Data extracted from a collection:
-----
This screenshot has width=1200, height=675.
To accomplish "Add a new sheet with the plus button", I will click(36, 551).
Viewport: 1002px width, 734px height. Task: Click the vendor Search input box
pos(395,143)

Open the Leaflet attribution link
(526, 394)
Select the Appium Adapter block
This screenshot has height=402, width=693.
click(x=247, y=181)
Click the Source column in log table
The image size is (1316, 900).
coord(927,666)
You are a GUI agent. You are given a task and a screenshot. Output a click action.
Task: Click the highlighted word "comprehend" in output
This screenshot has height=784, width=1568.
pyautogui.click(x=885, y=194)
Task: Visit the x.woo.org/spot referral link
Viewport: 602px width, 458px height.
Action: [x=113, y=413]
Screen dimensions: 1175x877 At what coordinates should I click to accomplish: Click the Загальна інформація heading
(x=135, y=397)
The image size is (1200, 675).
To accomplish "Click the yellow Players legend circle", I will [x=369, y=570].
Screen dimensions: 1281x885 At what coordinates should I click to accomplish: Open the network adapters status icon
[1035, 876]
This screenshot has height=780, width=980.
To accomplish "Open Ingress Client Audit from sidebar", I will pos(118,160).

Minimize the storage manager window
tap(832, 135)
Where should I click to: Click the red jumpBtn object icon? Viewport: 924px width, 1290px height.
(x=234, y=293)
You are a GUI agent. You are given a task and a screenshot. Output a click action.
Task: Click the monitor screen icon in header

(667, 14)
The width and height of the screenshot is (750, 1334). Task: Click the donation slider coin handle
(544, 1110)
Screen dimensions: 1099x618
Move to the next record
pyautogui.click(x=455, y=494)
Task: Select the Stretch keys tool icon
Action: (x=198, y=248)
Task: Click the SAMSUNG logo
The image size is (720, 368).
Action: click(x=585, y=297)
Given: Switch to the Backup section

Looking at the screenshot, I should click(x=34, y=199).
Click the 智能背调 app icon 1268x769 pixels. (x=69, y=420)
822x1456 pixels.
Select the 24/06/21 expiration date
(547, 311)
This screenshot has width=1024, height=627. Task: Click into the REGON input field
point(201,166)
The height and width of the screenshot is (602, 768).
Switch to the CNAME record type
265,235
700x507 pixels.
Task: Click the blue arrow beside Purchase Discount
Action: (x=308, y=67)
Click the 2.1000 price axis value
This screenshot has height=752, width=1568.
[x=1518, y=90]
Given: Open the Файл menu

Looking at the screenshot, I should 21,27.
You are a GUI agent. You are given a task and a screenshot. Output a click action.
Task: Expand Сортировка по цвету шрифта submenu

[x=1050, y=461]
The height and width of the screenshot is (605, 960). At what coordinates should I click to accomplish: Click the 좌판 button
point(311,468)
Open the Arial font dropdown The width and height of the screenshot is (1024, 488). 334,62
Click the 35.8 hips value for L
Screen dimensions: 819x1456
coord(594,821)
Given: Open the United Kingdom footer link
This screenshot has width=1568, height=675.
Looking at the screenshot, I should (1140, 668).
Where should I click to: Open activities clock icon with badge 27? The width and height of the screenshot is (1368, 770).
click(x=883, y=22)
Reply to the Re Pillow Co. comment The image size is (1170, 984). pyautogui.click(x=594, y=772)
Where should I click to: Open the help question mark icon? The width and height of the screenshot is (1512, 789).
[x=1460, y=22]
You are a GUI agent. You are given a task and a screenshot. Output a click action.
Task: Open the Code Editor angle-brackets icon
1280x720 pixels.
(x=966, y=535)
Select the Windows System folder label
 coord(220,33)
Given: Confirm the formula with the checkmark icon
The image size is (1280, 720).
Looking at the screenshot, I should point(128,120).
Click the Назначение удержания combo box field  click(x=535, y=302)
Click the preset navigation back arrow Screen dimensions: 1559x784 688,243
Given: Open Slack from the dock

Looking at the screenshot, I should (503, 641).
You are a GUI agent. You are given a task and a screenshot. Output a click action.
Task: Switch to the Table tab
-----
* [Your goal]: Please repeat the data above verbatim, all of it.

* [Output for this exercise]:
This screenshot has width=1200, height=675.
To accomplish "Add a new sheet with the plus button", I will click(36, 551).
Viewport: 1002px width, 734px height. Task: Click the vendor Search input box
pos(395,143)

Open the Leaflet attribution link
(526, 394)
Select the Appium Adapter block
This screenshot has height=402, width=693.
click(x=247, y=181)
Click the Source column in log table
The image size is (1316, 900).
coord(927,666)
You are a GUI agent. You are given a task and a screenshot. Output a click action.
Task: Click the highlighted word "comprehend" in output
This screenshot has height=784, width=1568.
pyautogui.click(x=885, y=194)
Task: Visit the x.woo.org/spot referral link
Viewport: 602px width, 458px height.
Action: [x=113, y=413]
Screen dimensions: 1175x877 At what coordinates should I click to accomplish: Click the Загальна інформація heading
(x=135, y=397)
The image size is (1200, 675).
To accomplish "Click the yellow Players legend circle", I will [x=369, y=570].
Screen dimensions: 1281x885 At what coordinates should I click to accomplish: Open the network adapters status icon
[1035, 876]
This screenshot has height=780, width=980.
To accomplish "Open Ingress Client Audit from sidebar", I will pos(118,160).

Minimize the storage manager window
tap(832, 135)
Where should I click to: Click the red jumpBtn object icon? Viewport: 924px width, 1290px height.
(x=234, y=293)
You are a GUI agent. You are given a task and a screenshot. Output a click action.
Task: Click the monitor screen icon in header

(667, 14)
The width and height of the screenshot is (750, 1334). Task: Click the donation slider coin handle
(544, 1110)
Screen dimensions: 1099x618
Move to the next record
pyautogui.click(x=455, y=494)
Task: Select the Stretch keys tool icon
Action: (x=198, y=248)
Task: Click the SAMSUNG logo
The image size is (720, 368).
Action: click(x=585, y=297)
Given: Switch to the Backup section

Looking at the screenshot, I should click(x=34, y=199).
Click the 智能背调 app icon 1268x769 pixels. (x=69, y=420)
822x1456 pixels.
Select the 24/06/21 expiration date
(547, 311)
This screenshot has width=1024, height=627. Task: Click into the REGON input field
point(201,166)
The height and width of the screenshot is (602, 768).
Switch to the CNAME record type
265,235
700x507 pixels.
Task: Click the blue arrow beside Purchase Discount
Action: (x=308, y=67)
Click the 2.1000 price axis value
This screenshot has height=752, width=1568.
[x=1518, y=90]
Given: Open the Файл menu

Looking at the screenshot, I should 21,27.
You are a GUI agent. You are given a task and a screenshot. Output a click action.
Task: Expand Сортировка по цвету шрифта submenu

[x=1050, y=461]
The height and width of the screenshot is (605, 960). At what coordinates should I click to accomplish: Click the 좌판 button
point(311,468)
Open the Arial font dropdown The width and height of the screenshot is (1024, 488). 334,62
Click the 35.8 hips value for L
Screen dimensions: 819x1456
coord(594,821)
Given: Open the United Kingdom footer link
This screenshot has width=1568, height=675.
Looking at the screenshot, I should (1140, 668).
Where should I click to: Open activities clock icon with badge 27? The width and height of the screenshot is (1368, 770).
click(x=883, y=22)
Reply to the Re Pillow Co. comment The image size is (1170, 984). pyautogui.click(x=594, y=772)
Where should I click to: Open the help question mark icon? The width and height of the screenshot is (1512, 789).
[x=1460, y=22]
You are a GUI agent. You are given a task and a screenshot. Output a click action.
Task: Open the Code Editor angle-brackets icon
1280x720 pixels.
(x=966, y=535)
Select the Windows System folder label
 coord(220,33)
Given: Confirm the formula with the checkmark icon
The image size is (1280, 720).
Looking at the screenshot, I should point(128,120).
Click the Назначение удержания combo box field  click(x=535, y=302)
Click the preset navigation back arrow Screen dimensions: 1559x784 688,243
Given: Open Slack from the dock

Looking at the screenshot, I should (503, 641).
You are a GUI agent. You are given a task and a screenshot. Output a click action.
Task: Switch to the Table tab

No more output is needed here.